So there's a couple things that have impeded me from posting ANYTHING over the past two weeks- homework, my addiction to spider solitaire and The Office, and my loneliness. And yes, in case you were wondering, this IS a bitchy journal! Welcome to freshie year.
Obviously I have like a million hours of homework a night, and then I'm spending my nights not being able to sleep for my fear of serial killers/my not-so severe anxiety issues. I mean, the other day in Latin I had a panic attack. I'm pretty fucked up.
I also have developed an addiction to spider solitaire. What the hell, my life is going to shit.
Plus I'm pretty lonely- my parents are both working long hours, my sister is a hu-uge fucking bitch (getting to that), my 2 brothers are all tied up with their jobs (and one of my brothers with his wife and step-son :] ). Plus, it's not like any of my friends from elementary school give two shits about me, and my friends from my high school are in the same situation as me- all fucking tied up with school. Except two of my friends have boyfriends, go figure.
And so far, I've told 3 people from my school the kid I like at my school. They're all like BUT HE'S SHORT and I'm like BUT HE'S ADORABLE AND NICE AND WE HATE THE SAME ASSHOLES and they're like BUT HE'S SHORT. Maybe I just hang out with tall people? I don't know, but either way I know that he's just not that into me. We have like 6 classes together, including lunch, so he just isn't that into me, I guess. Although I must admit I am becoming a flirt. It's freaking ME out.
But back to my family- my sister is a huge fucking bitch and my mother is the root of all my problems.
My sister: So, last Friday, she was with my mom out shopping, and my mom was like OMGSH I TOLD RITA I WOULD PICK HER UP AFTER SCHOOL and my sister is with her and she seriously says "Does she really have to come along?" At least, this is what my mother tells me. And then when we're at Trader Joe's and stuff she's being a huge bitch to me, just yelling at me, commanding me, and acting like I'm a do-nothing who just complains about everything, when it's actually the other way around. I'm being nice and trying to be civil to her and trying to be the bigger person but no. Of fucking course not. All she does the whole time is complain about how hungry she is, and then when we do stop to eat, she won't eat it because she's a fucking self-centered bitch who can't get over problems without griping and bitching for a month. It's like she's on permanent PMS or some shit like that. Get the fuck over your ex, he was a self centered asshole NOT UNLIKE YOURSELF.
My mom: I have finally come to the realization that my mother is the root of every problem in my life. Low self-esteem? Her telling me I was fat when I was 9. Her telling me that my teeth look like shit. Her telling me that my hair looks bad. Her telling me that my face should be cleaner. My attitude towards everything? Her cynicism. Her constant negative review of the world around her. Her cursing. Her yelling. Her screaming. Her constant fucking sob story about everything.

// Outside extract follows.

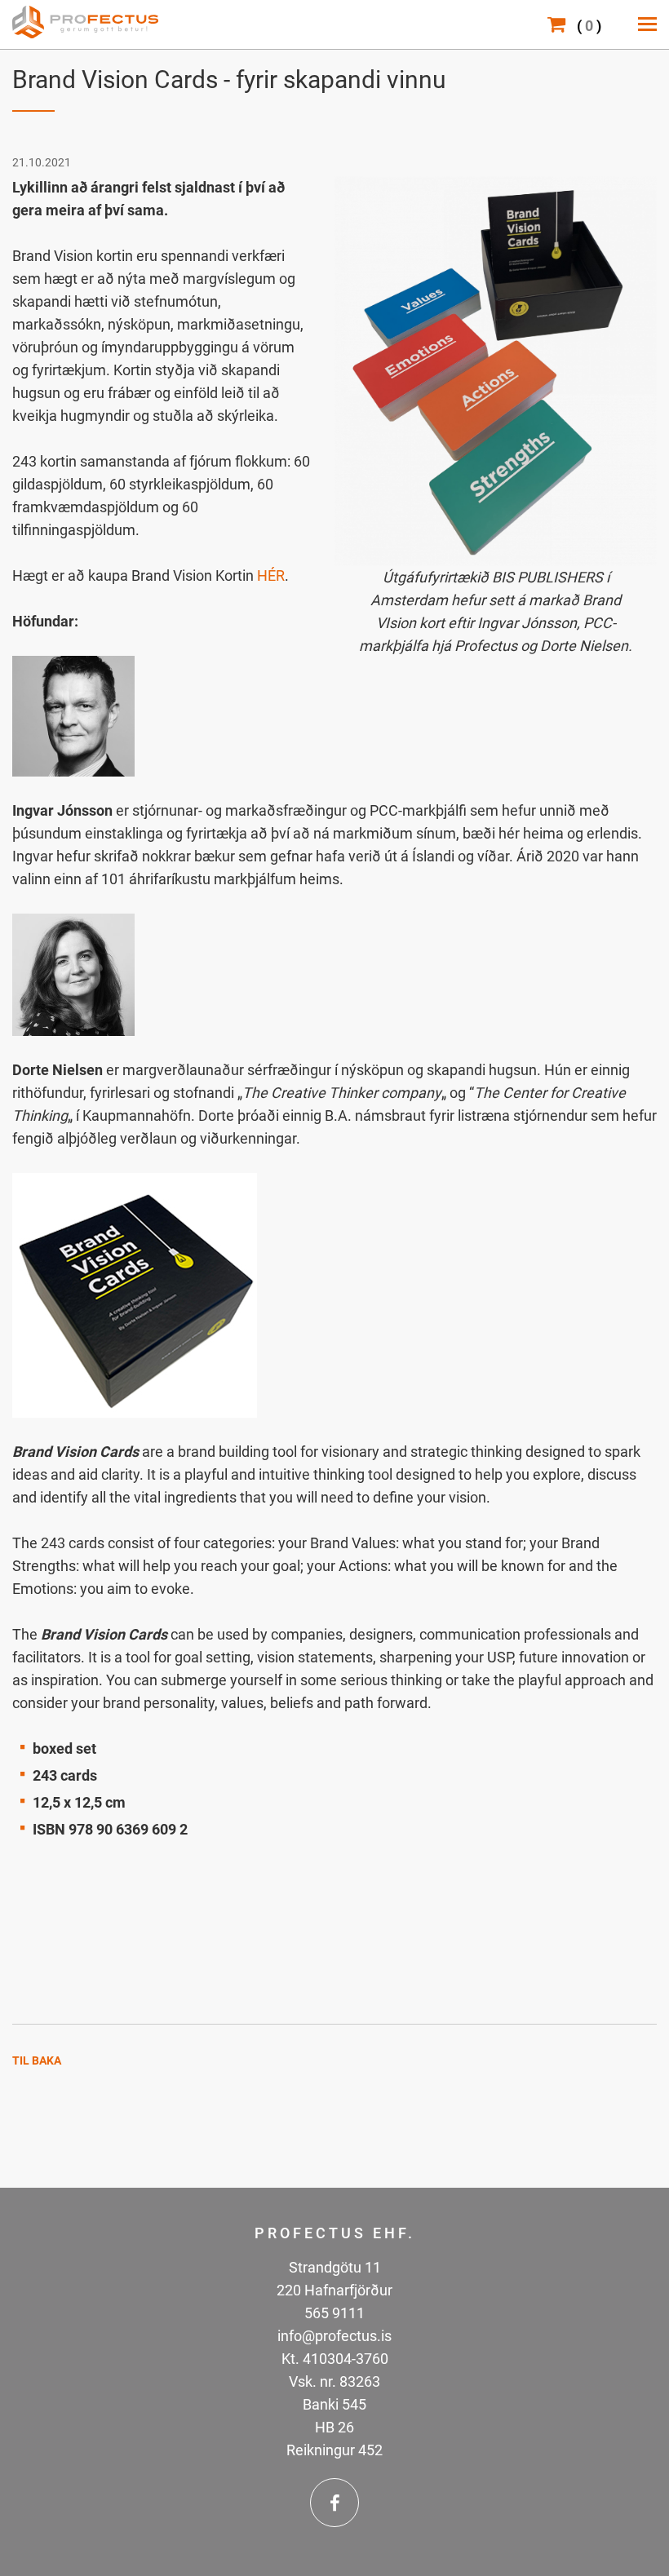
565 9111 (334, 2312)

All my attitudes about everything, all my negative feelings, all my self-hatred has come from her. The reason I don't accept who I am? Her. The reason I don't legitimately like who I am? Her. Her, her, her.
And to think all this realization has come from reading a book. Huh.
But I just got the entire Lonely Island album, Incredibad. I must say, it's changed my life for the better.